_INPUT DATA:_
● ● ● ●

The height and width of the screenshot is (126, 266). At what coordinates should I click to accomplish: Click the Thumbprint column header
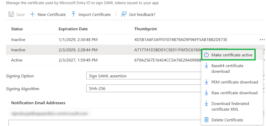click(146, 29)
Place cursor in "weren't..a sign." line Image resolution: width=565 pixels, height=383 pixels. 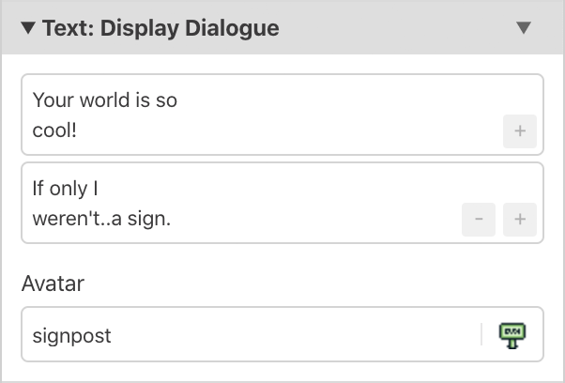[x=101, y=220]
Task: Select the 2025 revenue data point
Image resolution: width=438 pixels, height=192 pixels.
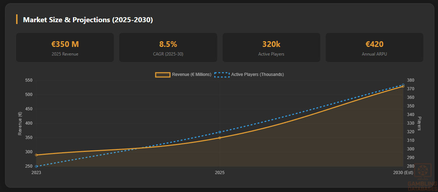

● ● ● ●

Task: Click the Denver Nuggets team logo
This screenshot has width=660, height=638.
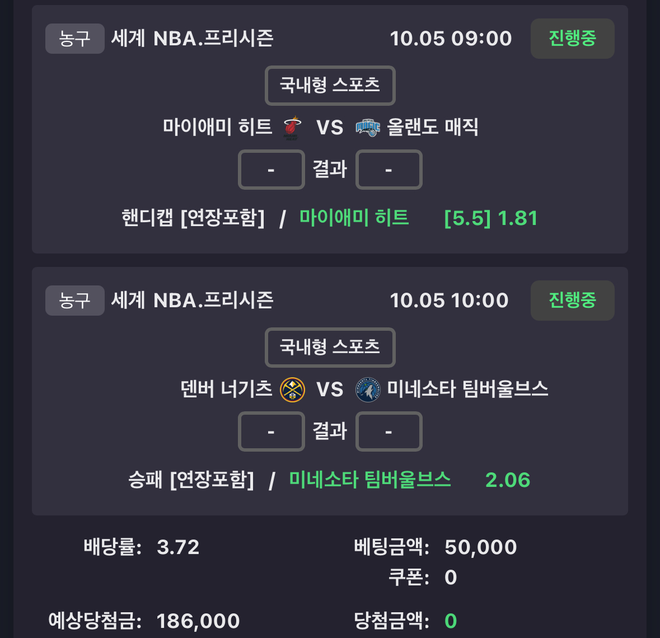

● ● ● ●

_INSTRUCTIONS TO FOLLOW:_
If a line in the data holds the string "Task", copy that line.

_YOUR SOLUTION:_
Task: Select the 2025 revenue data point
Task: Click the Denver Nuggets team logo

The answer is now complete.